Introducing Kids to Rock Climbing: How Our Family Made It Fun to "Try Hard!"

Any parents of a child or of kids who are very passionate about a particular activity can relate to the constant dilemmas that surround keeping your kids (and your family) in balance when it comes to that activity. That is especially true for an activity like climbing, where safety considerations factor in to a greater degree that many other pursuits.

First off, there is just the whole “nature versus nurture” argument. Yes, our kids climbed early. But a lot of kids do. What is interesting to me, as you watch the early video of our kids climbing up to the TV stand, is that we didn’t stop them. We just watched them problem solve. And then, of course, they were at the park climbing the pre-made jungle gyms and various climbing apparatuses. And - at least in my family - we can add in the climbing books on the library shelf, and the climbing photos around the house. There was even an early video of Dad’s trip to the top of North America. So, climbing was around them.

Did they find climbing on their own? To the extent that every kid reaches for something they want, and having failed to get it, finds a way to climb to it… yes. But, in having an environment that didn’t just “not discourage,” but rather “actively encouraged” their climbing, then… no. It’s been socialized into them.

That’s not a decision - and, yes, it is a decision - that we take lightly.

Technical climbing has a lot of inherent rewards. I love that it puts you outside and in literal connection to nature. Nature ceases to be some abstract thing. To advance your goal, you have to learn to work in harmony with what nature put there. You can’t bend the rock to your will. I love that climbing is filled with longer-term rewards, and is awfully short on immediate gratification… at least it is when you are climbing at your limit and, therefore, are likely to fail a lot. I love that the “easiest” variable to tilt in your favor is your you: your physical abilities, your mental approach, your motivation. It almost forces introspection and requires that you become an active participant in your own development. These are all great things.

But, taken to the edge, climbing comes with risks, and you cannot control all of them. Like anything, there are gradations. Sport climbing on rock (that is, rock climbing on routes where fixed bolts are drilled into the rock) is comparatively very safe. Yes, you have to know your anchor and rope systems. Someone in your family or group has to know how to lead climb (head up the route with the rope trailing behind you in order to bring the rope to the top of the route). But it is a fairly controlled environment when compared to - say - extreme high altitude climbing of the sort you find in the Himalaya; here the vagaries of a changing set of surfaces (snow and ice), the weather, and even your own ability to adjust to the altitude can mean the difference between life and death on a moment-by-moment basis.

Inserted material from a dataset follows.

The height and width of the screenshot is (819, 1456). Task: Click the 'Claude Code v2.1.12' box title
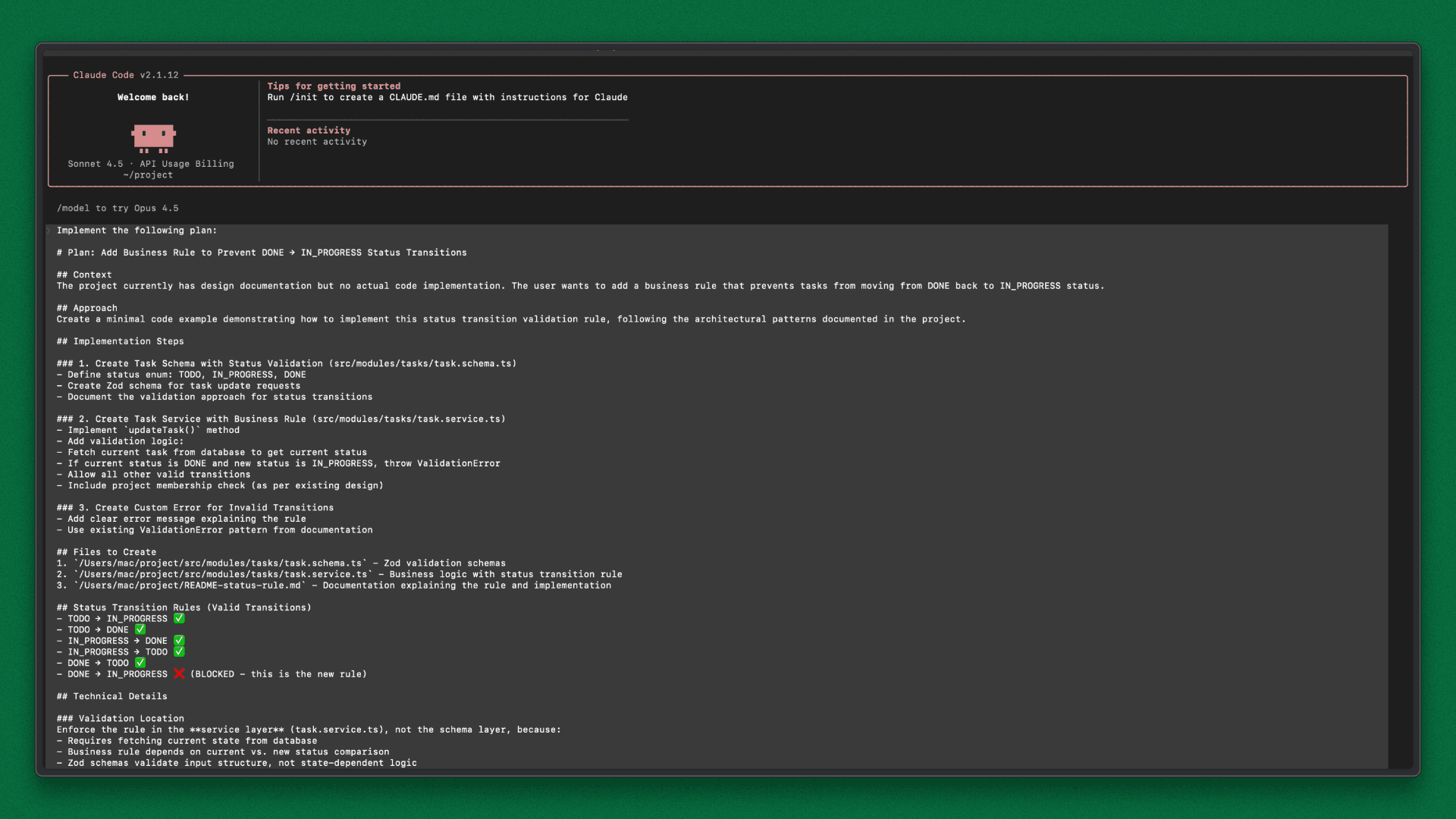[x=126, y=75]
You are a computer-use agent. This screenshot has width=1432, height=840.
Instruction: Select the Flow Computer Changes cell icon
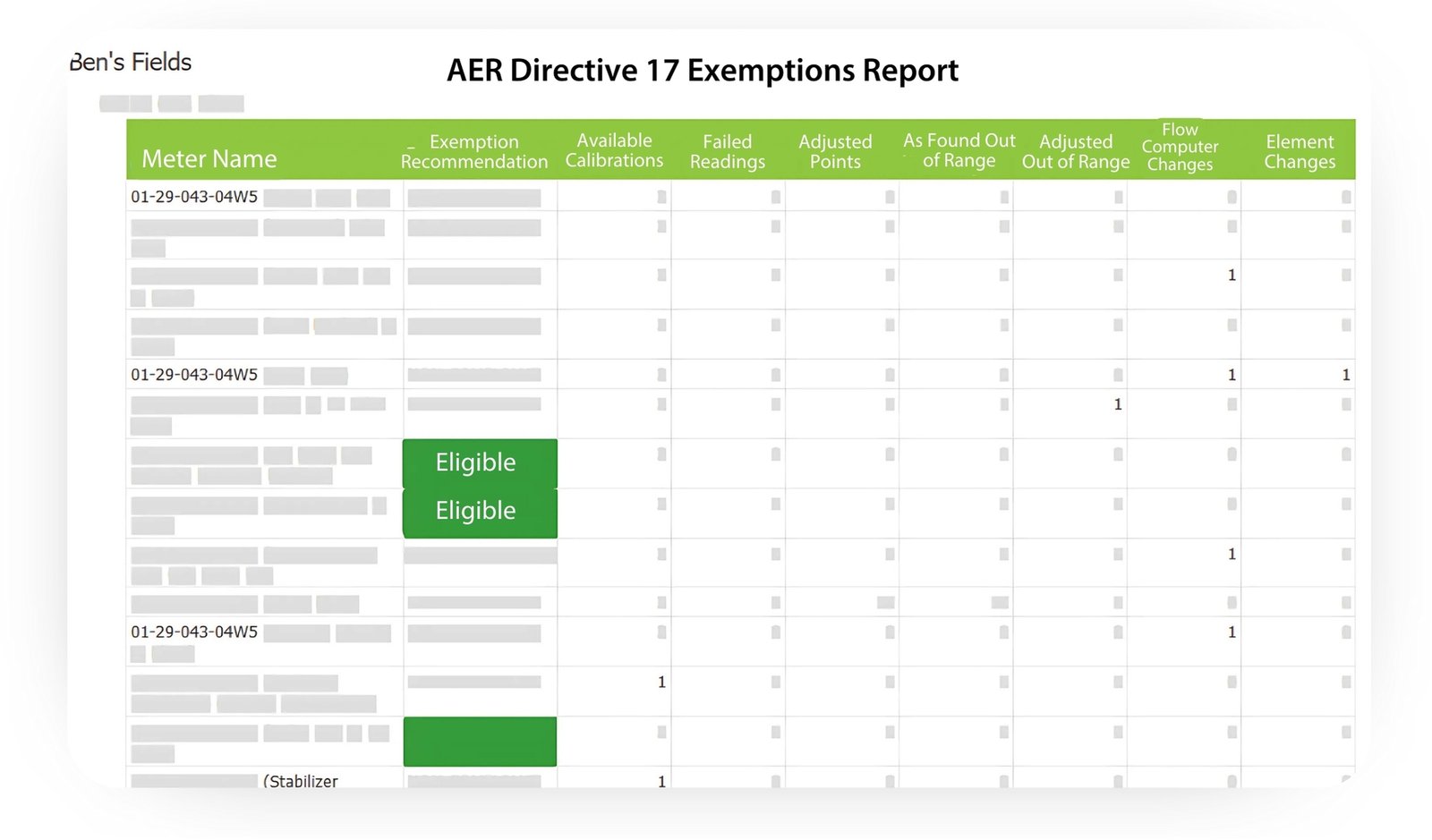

Where will my kids want to take their technical climbing? Do they stop at sport routes on comparatively solid rock? Do they go to the truly big mountains? And where is our parental comfort zone with all of this?

Well, maybe there isn’t really anything like a parental comfort zone in any walk of life, now that I think about it.

So, we try to be encouraging but mindful stewards. If they want to do things that are audacious, then they have to put in the work - developing the right skills, knowledge, experiences, and physical capabilities to be able to go after those goals. Is that really any different than anything else we would encourage our kids to do? What about going to college. Same deal, right? We need to provide a path of resources and experiences so that they have what they need should they eventually chose that path. Climbing just puts those parental duties into laser-sharp focus, because the consequences can be so high.

On the other hand, we need to be equally prepared for them to abandon climbing for some other set of interests. That means: 1) exposing them to other things that could take their interests away from climbing, and 2) allowing them to make those decisions, should they choose to do so.

I suppose, that any activity the kids wanted to pursue would come with an inherent set of risks. Heck, they are going to be driving eventually someday, right? (Well, maybe not if self-driving cars become an accessible thing). I guess my point is that as parents, we are always performing that dance that demands our kids take risks while we simultaneously commit to helping mitigate those risks. Risks are intertwined with growing up. You try things, and you will sometimes fail. Those failures will have consequences ranging from inconsequential to highly consequential across both physical to emotional outcomes. So, we try to stop the kids from taking risks they aren’t ready for, or which have no upside. Don’t put the knife in the light-socket. But, maybe getting wrong that math problem that is above your abilities isn’t such a bad thing (it’s good to know that you don’t know). Don’t lead climb, yet, there is too much going on for a little kid to master. But, sure, top rope that thing you’re going to fall from five times.

Maybe one of the best things climbing teaches is a systematic approach to assessing and managing risk. After all, that’s a skill we need every day of our non-climbing lives, too.